--- Record extracts ---
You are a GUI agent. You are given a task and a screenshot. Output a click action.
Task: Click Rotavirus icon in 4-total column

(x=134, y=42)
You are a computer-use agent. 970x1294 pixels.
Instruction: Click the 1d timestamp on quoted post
---
--- Record extracts ---
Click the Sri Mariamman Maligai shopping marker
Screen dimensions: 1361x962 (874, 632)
---
--- Record extracts ---
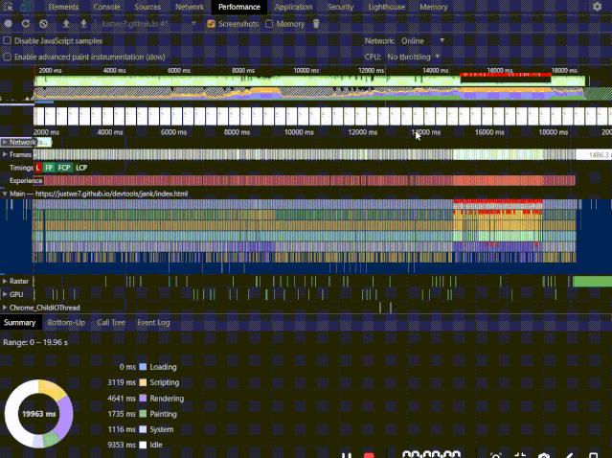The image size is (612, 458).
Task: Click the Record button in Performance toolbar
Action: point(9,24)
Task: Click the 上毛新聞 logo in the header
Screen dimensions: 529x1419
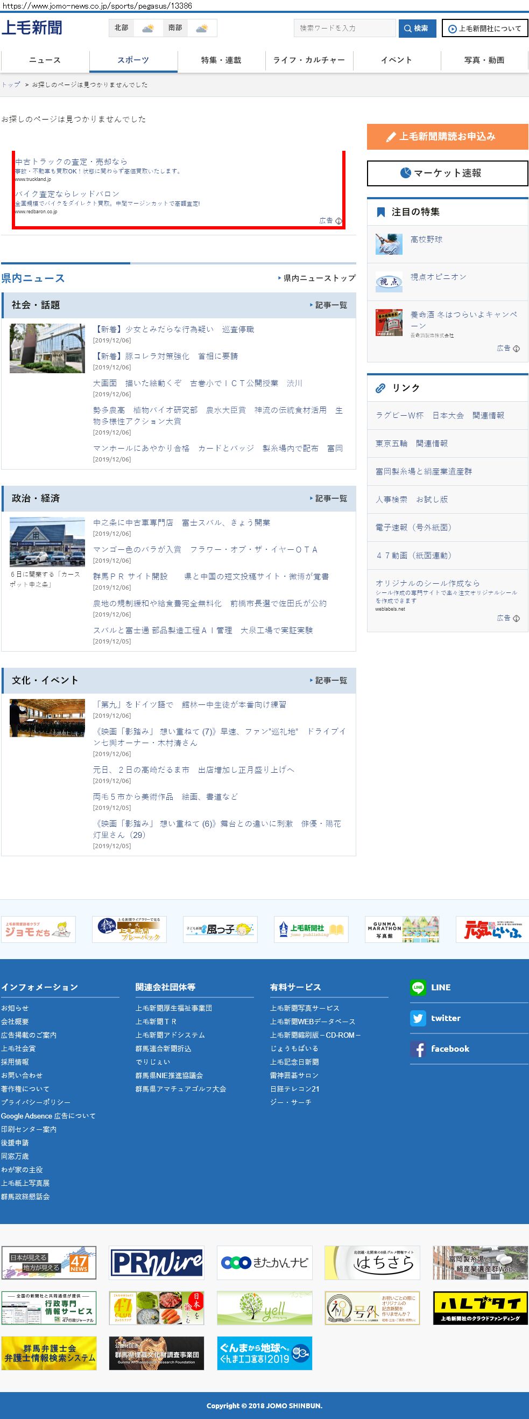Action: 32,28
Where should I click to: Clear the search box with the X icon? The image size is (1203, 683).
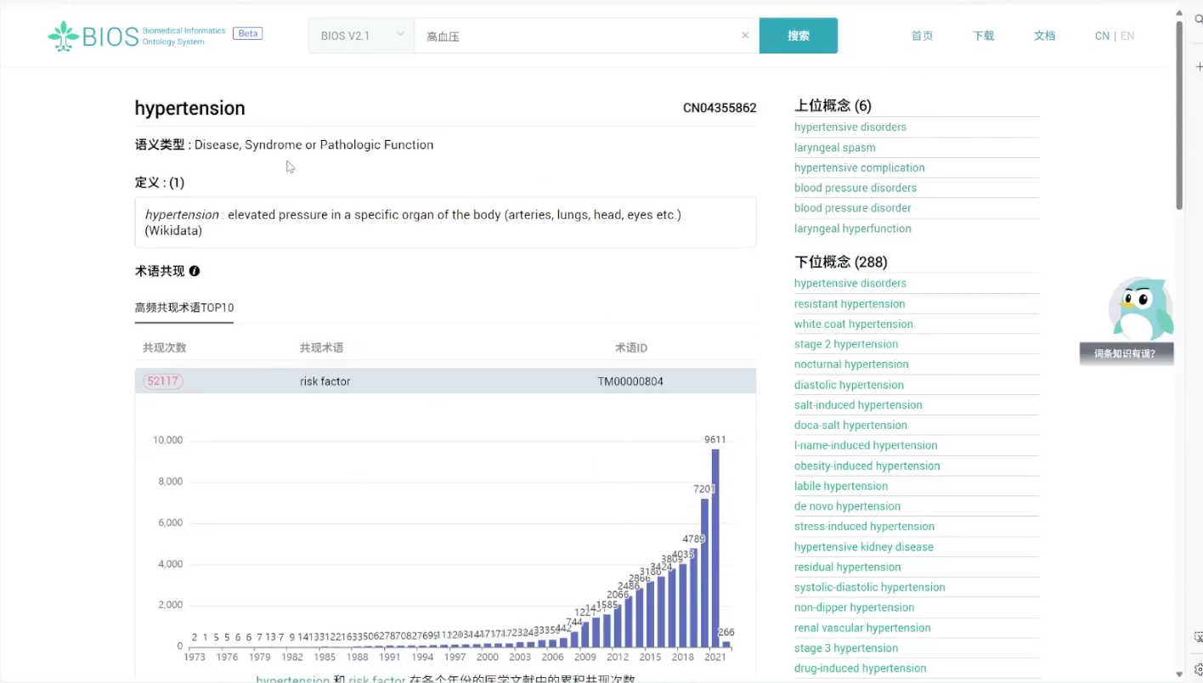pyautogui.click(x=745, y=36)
---
Your instructions: Among the records above, extract exactly the lines from the line with "Task: Click Rotavirus icon in 4-total column" to the line with "Instruction: Click the", both lines included, and leave out the rest.

Output:
Task: Click Rotavirus icon in 4-total column

(x=134, y=42)
You are a computer-use agent. 970x1294 pixels.
Instruction: Click the 1d timestamp on quoted post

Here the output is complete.